In 1912, the effort took shape as the Northwest History Museum. It
had its first exhibit in Main Hall and then later displayed art in
the Journalism Building and Turner Hall. Among the first donors were
the Gibsons—A.J. Gibson being the architect of Main Hall, the Daly
Mansion, and the Missoula County Courthouse.
In the 1930s, the first plan for a museum building showed a complex
with a central gallery and four wings housing art, history,
anthropology, and science. It went as far as architectural drawings,
but funding never materialized.
In 1937, the Women’s Club Art Building (known in modern times as
International Studies) was built with a donation from the Woman’s
Club and the help of the Works Progress Administration. From 1937 to
1955, it was touted as “housing the first art museum in the Inland
Northwest.” Why its purpose changed is unclear.
The collection went on, shepherded notably by faculty, especially of
the Department of Art. Professor Jim Dew met Fra Dana and talked
with her about her collection. Professors Rudy Autio and Don Bunse
helped, along with Maxine Blackmer.
In 1977, the collection was the victim of a robbery. The robbers
took small objects. When the police worked to put a report together,
the guardians of the collection realized they had to work from
mental lists because the art was not fully catalogued.
“In art as in life, sometimes something really bad has to happen
before we realize a problem,” Koostra says. “It’s such a different
place now. People on this campus really cared about this collection.

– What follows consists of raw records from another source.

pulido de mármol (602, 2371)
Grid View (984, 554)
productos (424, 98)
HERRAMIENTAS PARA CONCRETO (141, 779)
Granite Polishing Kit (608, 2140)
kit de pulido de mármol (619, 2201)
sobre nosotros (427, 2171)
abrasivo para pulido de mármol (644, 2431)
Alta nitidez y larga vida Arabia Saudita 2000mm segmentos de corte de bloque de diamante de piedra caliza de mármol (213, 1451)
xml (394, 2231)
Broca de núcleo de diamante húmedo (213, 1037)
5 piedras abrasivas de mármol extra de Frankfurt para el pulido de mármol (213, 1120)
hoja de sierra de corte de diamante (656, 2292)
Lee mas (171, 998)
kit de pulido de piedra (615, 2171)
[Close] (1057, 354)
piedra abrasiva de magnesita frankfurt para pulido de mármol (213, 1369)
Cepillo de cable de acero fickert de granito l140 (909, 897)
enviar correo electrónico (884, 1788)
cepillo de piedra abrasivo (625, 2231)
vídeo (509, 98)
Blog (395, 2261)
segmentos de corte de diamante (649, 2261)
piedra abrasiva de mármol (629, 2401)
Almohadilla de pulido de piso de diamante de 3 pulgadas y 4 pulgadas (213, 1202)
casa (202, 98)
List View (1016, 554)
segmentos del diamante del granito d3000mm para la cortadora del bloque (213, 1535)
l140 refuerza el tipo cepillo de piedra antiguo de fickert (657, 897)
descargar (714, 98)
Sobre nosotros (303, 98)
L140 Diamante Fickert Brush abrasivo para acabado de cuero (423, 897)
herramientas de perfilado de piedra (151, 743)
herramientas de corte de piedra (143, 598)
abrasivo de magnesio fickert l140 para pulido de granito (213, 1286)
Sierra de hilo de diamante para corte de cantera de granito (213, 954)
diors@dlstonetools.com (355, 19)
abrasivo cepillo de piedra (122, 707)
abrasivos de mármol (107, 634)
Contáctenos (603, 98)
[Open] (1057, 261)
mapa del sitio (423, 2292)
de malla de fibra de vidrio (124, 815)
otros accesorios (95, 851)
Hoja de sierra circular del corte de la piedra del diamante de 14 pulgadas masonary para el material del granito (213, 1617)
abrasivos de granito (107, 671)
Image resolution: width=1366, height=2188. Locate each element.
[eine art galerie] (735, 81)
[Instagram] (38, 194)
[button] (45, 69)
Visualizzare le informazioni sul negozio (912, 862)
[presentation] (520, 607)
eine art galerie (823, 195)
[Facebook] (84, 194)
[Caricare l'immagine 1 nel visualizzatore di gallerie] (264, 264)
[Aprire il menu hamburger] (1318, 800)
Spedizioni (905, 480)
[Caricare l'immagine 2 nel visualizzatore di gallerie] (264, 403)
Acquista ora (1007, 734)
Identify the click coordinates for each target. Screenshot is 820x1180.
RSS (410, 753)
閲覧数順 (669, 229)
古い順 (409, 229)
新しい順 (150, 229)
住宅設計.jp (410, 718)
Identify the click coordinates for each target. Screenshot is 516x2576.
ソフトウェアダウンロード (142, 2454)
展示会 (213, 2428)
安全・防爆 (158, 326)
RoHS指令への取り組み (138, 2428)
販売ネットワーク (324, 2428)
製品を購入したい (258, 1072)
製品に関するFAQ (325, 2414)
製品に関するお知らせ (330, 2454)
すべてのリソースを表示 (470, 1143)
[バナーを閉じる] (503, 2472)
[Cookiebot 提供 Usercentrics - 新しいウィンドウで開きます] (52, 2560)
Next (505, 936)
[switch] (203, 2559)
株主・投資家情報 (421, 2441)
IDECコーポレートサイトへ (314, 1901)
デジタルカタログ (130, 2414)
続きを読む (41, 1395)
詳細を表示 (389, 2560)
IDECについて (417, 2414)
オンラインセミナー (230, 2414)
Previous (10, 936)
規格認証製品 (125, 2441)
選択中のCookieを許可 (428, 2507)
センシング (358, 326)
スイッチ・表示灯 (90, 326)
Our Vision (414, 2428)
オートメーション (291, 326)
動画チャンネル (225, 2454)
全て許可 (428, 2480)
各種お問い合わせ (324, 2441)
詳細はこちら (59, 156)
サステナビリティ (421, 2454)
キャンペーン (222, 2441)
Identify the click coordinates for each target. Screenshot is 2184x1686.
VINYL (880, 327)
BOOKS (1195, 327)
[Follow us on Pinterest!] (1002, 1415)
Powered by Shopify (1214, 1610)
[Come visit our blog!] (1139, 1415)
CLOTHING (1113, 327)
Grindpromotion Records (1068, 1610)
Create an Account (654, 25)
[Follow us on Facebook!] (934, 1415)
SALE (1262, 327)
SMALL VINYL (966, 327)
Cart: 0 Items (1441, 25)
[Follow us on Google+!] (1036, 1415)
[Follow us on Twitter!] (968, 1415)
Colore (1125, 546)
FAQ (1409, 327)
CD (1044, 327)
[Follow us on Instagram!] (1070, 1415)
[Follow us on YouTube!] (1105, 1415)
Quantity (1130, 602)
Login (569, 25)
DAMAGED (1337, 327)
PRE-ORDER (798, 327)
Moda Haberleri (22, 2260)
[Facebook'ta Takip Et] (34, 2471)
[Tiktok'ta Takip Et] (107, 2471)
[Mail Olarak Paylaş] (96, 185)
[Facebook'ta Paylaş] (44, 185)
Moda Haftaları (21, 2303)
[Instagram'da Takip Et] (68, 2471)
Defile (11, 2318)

But there just wasn’t the resource base.”
Under the direction of Dean Kathryn Martin beginning in the late
1970s, curator Dennis Kern began a rigorous cataloging and
evaluation of the works that moved their care into the professional
realm.
In 2001, the collection moved under the wing of the President’s
Office. Under the direction of Maggie Mudd, the Montana Museum of
Art & Culture was designated by the state of Montana as one of three
state museums, joining the Montana Historical Society Museum in
Helena and the Museum of the Rockies in Bozeman. President George
Dennison, a collector who has donated art to the museum, moved it
onto the priority list.
“I really think he believed in order to get it out of the basements,
he had to talk about it more,” Foley says. “He saw it and recognized
its importance.”
Koostra, a musician who grew up in Missoula, performed around the
country, and earned her master’s degree in business administration
at UM, became the museum’s director in January 2005. When she
interviewed for the job, she knew it was the perfect fit. The museum
was ready to leap into a long-range plan, a marketing plan, a
revised collections management policy, a reconstituted advisory
board, new partnerships, and national traveling exhibitions, along
with plans for a building.
Today, the museum has eight changing exhibitions a year in its
Paxson and Meloy galleries. Help from the Chutney Foundation and
Grizzly Riders International has brought restoration funding. Four
exhibitions are currently traveling, and Well-Off-Man is putting
together a traveling show of Josephine Hale—a Montana painter who
also was the first female Red Cross volunteer—set to tour in 2010.
An exhibit of Rembrandt’s etchings, “Sordid and Sacred: The Beggars
in Rembrandt’s Etchings,” will be on view on campus in March and
April 2008.
The goal for construction of the new museum building is a
groundbreaking in 2010 or 2011 at the northeast corner of the
campus.
“One of my favorite things about this job is building
relationships,” Koostra says. “There are a lot of people who want to
give back. They’re looking at art in a long-term way—a window into
another time, a window into another culture, another experience in
being alive, a window into the way an artist thinks. Because of how
international our collection is, we have this to offer, in spades.”